Repères are in the kitchen

Chère lectrice, cher lecteur,

 

Le temps de gestation des Repères nous impose d’anticiper le cours de l’histoire. Nous y parvenons parfois, à quelques approximations près. Le livre de Pauline Schnapper, La Politique au Royaume-Uni, en est un bon exemple. Certes, nous n’avions pas prévu la date du décès de la Reine, malgré la probabilité croissante de l’événement. Ni la brièveté de l’épisode Liz Truss, locataire durant 44 jours du 10 Downing Street. Mais le choc du référendum de 2016 a révélé la déstabilisation d’un régime politique qui a longtemps servi de modèle de démocratie parlementaire, en particulier pour son équilibre des pouvoirs. Or cette situation n’est pas complètement étrangère à la nôtre, celle d’une crise de la démocratie, qui se manifeste de multiples façons, dont l’abstention, la désaffiliation partisane, les dérives populistes. Les réactions en chaîne depuis le Brexit ont révélé que le système politique ne parvenait plus à gérer les conflits entre l’exécutif, le législatif et le juridique, dans un climat de montée des tensions de toute nature, entre le peuple et les élites, les « gens de nulle part » et les « gens de quelque part », les autochtones et les immigrés. Tout ceci sur fond d’inégalités croissantes, de paupérisation des zones périphériques, avec à l’horizon un risque d’implosion de l’Union elle-même. Les raisons de s’intéresser à ce qui se passe outre-Manche ne manquent pas. Vous souvenez-vous du slogan des Brexiters ? Take back control. Facile à dire…

Voici une autre question : Liverpool-Real Madrid, en mai dernier au Stade de France, y étiez-vous ? C’était « chaud ». Le ministre de l’Intérieur a incriminé les « hordes » de supporters anglais, suspectés d’avoir voulu entrer avec de faux billets. Il n’a pas parlé de hooligans, mais il reportait clairement la faute sur eux. Deux jours plus tard, à Geoffroy-Guichard, stade mythique de notre jeunesse, les supporters de Saint-Étienne ont envahi la pelouse, mécontents après le tir au but qui a rétrogradé leur équipe en ligue 2. Les plus âgés parmi vous se souviennent peut-être du film de Jean Pierre Mocky, À mort l’arbitre. Le supporter y apparaît comme un « beauf », simple d’esprit, chauvin, raciste, sexiste, violent, etc. Dans quelle mesure ce cliché correspond-il à une réalité sociologique ? Jusqu’à une date récente, il existait peu de travaux pour répondre à cette interrogation. L’ouvrage de Ludovic Lestrelin, Sociologie des supporters, montre que ce n’est plus le cas, d’autant qu’il ne se limite pas au seul football et propose une synthèse de ce que l’on appelle outre-Atlantique les fan studies. Car il n’y a pas que le foot dans la vie (il y a aussi le golf, mais ce sport semble l’objet d’un certain discrédit en ce moment…).

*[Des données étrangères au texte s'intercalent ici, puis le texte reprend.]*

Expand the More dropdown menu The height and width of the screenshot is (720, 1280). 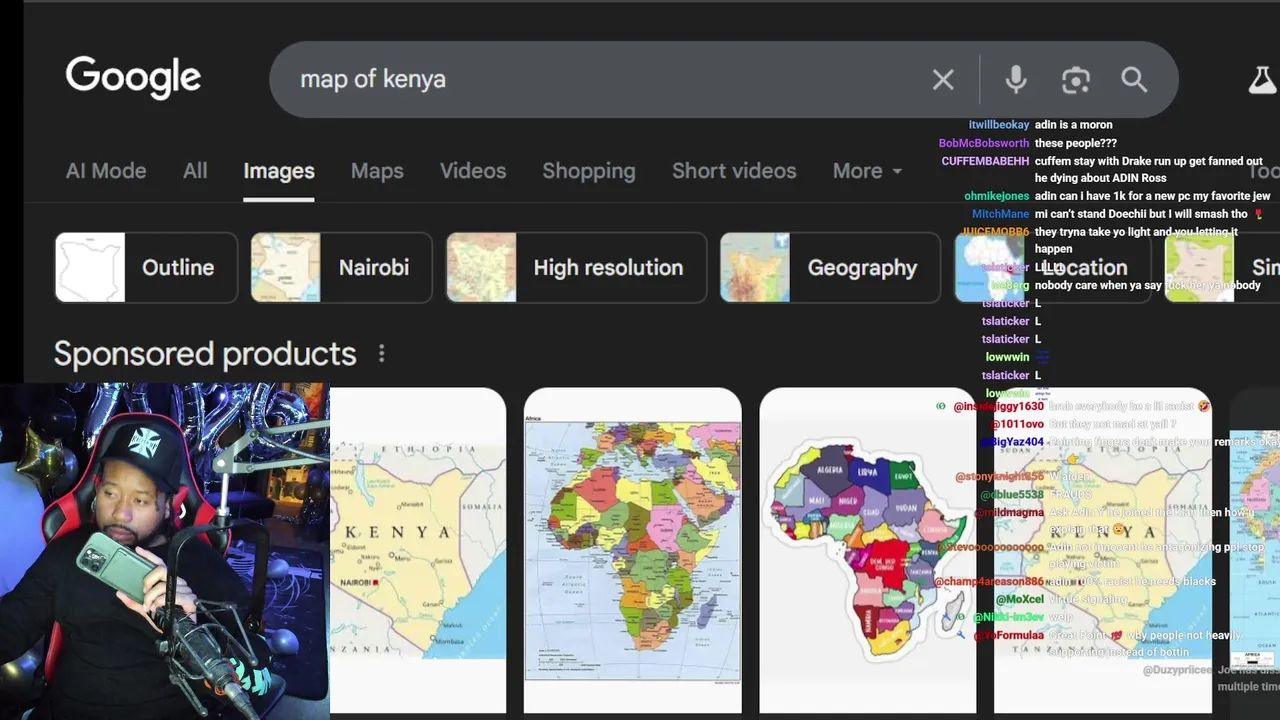[x=867, y=171]
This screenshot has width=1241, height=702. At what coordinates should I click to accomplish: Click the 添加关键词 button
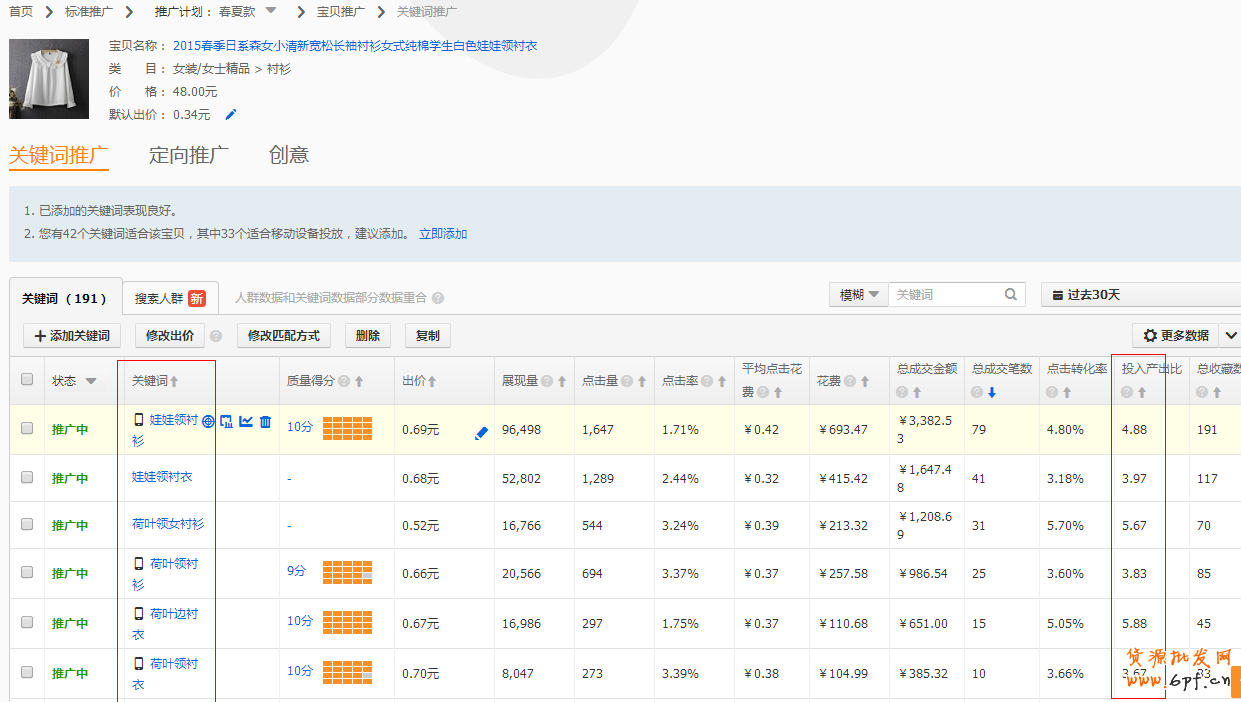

L’un des intérêts de ce livre est de montrer à quel point le supportérisme reflète l’évolution de la société : le Liverpool des Reds d’aujourd’hui n’est plus celui des Beatles et le RC Lens n’est plus tout à fait un club dont les valeurs sont inspirées par l’éthique du travail des mineurs, bien que l’on continue à chanter « Au Nord c’était les corons ». J’en profite toutefois pour saluer les « Sang et Or ». Parmi les facteurs de cette évolution, il y a, ici comme ailleurs, la financiarisation du sport spectacle. Si vous êtes une supportrice, ou un supporter, sachez que « tifosi » vient de « tifo », le typhus : une maladie qui donne beaucoup de fièvre…

Prévoir la conjoncture est particulièrement difficile en ce moment. J’en veux pour preuve cette citation stupéfiante de Christine Lagarde, lors du Late Late Show (sur une chaîne irlandaise) du 28 octobre : Inflation has just pretty much come about from nowhere (sic, j’ai vérifié). Si la banquière centrale ne sait pas d’où vient l’inflation, on comprendra que nous soyons désemparés. De son côté, dans une étude récente, le FMI a concédé que ses modèles n’expliquaient pas plus de la moitié de l’inflation. C’est déjà mieux, mais on mesure l’exploit réalisé par nos amis de l’OFCE dans cette livraison annuelle du Repères consacré à L’Économie française 2023 et qui paraîtra le 1er décembre. L’un des chapitres s’intitule : « Quelle trajectoire pour l’économie française au cours du prochain quinquennat ? » Voici qui suscite une admiration paradoxale : la vigie est d’autant plus indispensable que la brume s’épaissit.